夏郁青点头,“我知道了。我今天只是有点看不得笙笙姐受委屈……”

“她看男人眼光差,不是一回两回。以后她感情上的事,你不必掺合。”

“好。”

“还有……”陆西陵话音一顿。

夏郁青点头时,长发自肩头滑落,遮住刚刚擦了碘伏的伤口,他下意识伸手去捉,又立即顿住,片刻,还是将那缕头发往她肩后一挽。

立即收回手,别过目光,如无其事地去药箱里翻创可贴。

分明他手指没有挨到,夏郁青却觉得手臂发烫,她抬手,飞快地捋了捋头发。

陆西陵拆了两枚创可贴,虚握着她的手臂,贴在伤口上。

这一回,他手指的触感,是真真实实地落在了皮肤上,隐隐发烫的幻觉,变成了一种切实不过的微微痛感。

“啪嗒”一声,医药箱关上了。

陆西陵拎起医药箱,转身又往储物间走去。

他的体温和气息,一并远离。

夏郁青像从水草覆盖,密不透风的水底里探出头,暗暗地、长长地呼了一口气。

她拿起椅背上的衬衫,重新穿上。

陆西陵走出储物间,又进了一旁的书房,片刻,他从书房出来,手里多了只黑色纸袋。

他走过来,将纸袋递给她,“生日礼物。”

夏郁青惊喜接过,“现在可以拆吗?”

“嗯。”

纸袋里装了只纸盒,同样是黑色,没有额外包装。揭开,里面是一只深绿色牛皮封面的手账本,横系着一根同样颜色的松紧绳,上面挂着两只小小的银色金属挂饰,分别是帆船和舵。

“你好像有写日记的习惯。”陆西陵说。

夏郁青点头。她手指捉着挂饰轻轻摩挲,又松开了那松紧绳,翻开手账本,正正反反地查看,爱不释手。

陆西陵指了指内页,“内芯写完了可以替换,照着尺寸买就行。”

“这个能拆开的?”

陆西陵托着她拿手账本的手,翻到了正中,“这儿,松紧绳可以拆开。”

真牛皮的封面,有一股新鲜的,淡淡的皮革膻味,拿在手里,沉甸甸的,极有质感。

正好配那只钢笔。

夏郁青眼睛亮如晨星:“谢谢!我好喜欢!”

陆西陵嘴角微扬,随口问起:“你室友送了你什么?”

“口红和便携遮阳伞。”

顿了一下,陆西陵又问,“你那位姓苏的朋友呢?”

“英文原版的《傲慢与偏见》。”

“是吗。”陆西陵淡淡地问,“那你喜欢吗。”

“嗯嗯。”夏郁青点头,“很实用。备考六级刚刚好。”

陆西陵一时不再出声,抱臂看着夏郁青将手账本收入盒中,放回了礼品袋里。

这个过程中,她两回抬手,抓了抓颈后。

他瞥去一眼,“怎么了?”

“不知道是不是头发夹到拉链里去了,一直觉得怪怪的。”夏郁青低了一下头,感受了一下,手又伸去后颈处碰了碰。

下一瞬,她身体一僵——

陆西陵伸手,按住了她的手指。

“我看看。”他低声而平静地说了一句,语气极为寻常。

他似是往后迈了一步,就站在她背后,她手臂慌忙地落下去,撑住了桌沿,神经敏感度成倍放大,她感觉到他手指拂开了她头发,捏住了颈后暗缝的拉链。

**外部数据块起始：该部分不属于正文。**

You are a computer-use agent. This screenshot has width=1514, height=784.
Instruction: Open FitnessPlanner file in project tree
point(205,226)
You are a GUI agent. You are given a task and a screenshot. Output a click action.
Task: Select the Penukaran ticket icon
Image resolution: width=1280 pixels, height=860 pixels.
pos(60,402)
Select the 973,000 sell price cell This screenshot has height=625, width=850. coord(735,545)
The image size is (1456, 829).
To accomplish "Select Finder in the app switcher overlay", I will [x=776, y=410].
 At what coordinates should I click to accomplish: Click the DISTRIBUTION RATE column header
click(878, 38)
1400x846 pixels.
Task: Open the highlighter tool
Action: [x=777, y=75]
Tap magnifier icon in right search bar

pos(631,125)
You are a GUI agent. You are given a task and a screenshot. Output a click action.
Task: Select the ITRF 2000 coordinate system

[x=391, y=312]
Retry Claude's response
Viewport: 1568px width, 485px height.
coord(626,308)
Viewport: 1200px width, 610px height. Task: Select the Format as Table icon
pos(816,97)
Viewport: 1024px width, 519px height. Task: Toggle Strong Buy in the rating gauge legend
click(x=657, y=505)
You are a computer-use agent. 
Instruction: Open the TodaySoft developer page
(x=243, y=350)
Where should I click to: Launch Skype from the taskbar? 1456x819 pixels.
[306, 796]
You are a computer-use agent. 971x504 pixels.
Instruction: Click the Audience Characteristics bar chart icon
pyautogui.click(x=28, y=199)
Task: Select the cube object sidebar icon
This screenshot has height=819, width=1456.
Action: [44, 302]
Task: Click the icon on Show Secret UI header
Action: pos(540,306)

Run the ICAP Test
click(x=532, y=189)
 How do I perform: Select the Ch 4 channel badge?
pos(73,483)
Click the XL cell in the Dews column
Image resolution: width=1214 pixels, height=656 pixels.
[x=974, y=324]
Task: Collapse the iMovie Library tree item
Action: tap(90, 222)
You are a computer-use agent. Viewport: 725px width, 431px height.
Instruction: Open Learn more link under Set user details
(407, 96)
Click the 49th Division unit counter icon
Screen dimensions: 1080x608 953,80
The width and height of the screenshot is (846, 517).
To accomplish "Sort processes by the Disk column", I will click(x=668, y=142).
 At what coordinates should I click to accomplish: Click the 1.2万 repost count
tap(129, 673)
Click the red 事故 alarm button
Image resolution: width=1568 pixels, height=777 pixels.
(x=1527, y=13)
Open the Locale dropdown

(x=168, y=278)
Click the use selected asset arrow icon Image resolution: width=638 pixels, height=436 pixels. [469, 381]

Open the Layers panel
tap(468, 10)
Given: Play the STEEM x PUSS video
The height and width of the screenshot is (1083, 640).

拉链往下缓慢划开的声响,像风刃破开真空,清晰回响于耳畔。

陆西陵会这样替陆笙拉拉链吗?

她无法思考了。

他低头的呼吸,如湿润的雾气荡过湖面,拂过她颈后肌肤,一脉暗生的电流,从脊柱的起点,飞速窜至尾端。

心跳好像也停止了。

片刻,那朝下拉了两厘米不到的拉链,又重新拉上。

身后,陆西陵清冽的声音说,“好了。”

他往旁退了一步,转身,背靠住了桌沿,一只手掌撑在桌面上。

他可能在看她,她不敢抬头去求证。

“夏郁青。”

夏郁青睫羽一颤,被点到名一般,条件反射地转头看过去。

陆西陵的神色很严肃,这叫她陡然觉得,自己方才莫名其妙的反应和想象,有几分羞耻。

“陆笙做任何事情都是三分钟热度,感情也不例外,为此她吃了不少苦头,我也一直在给她收拾烂摊子……”陆西陵看着夏郁青,不紧不慢地陈述。

若非如此,他无法掩饰,自己方才头脑发热的逾距举动。

夏郁青看着他,等他继续,一副认真听课的模样。

他话音陡然顿住。

她的神情让他顿觉自己道貌岸然,想借机夹带私心的那句“其余都是次要,挑男朋友重人品和责任心”这句话,无论如何都说不出口了。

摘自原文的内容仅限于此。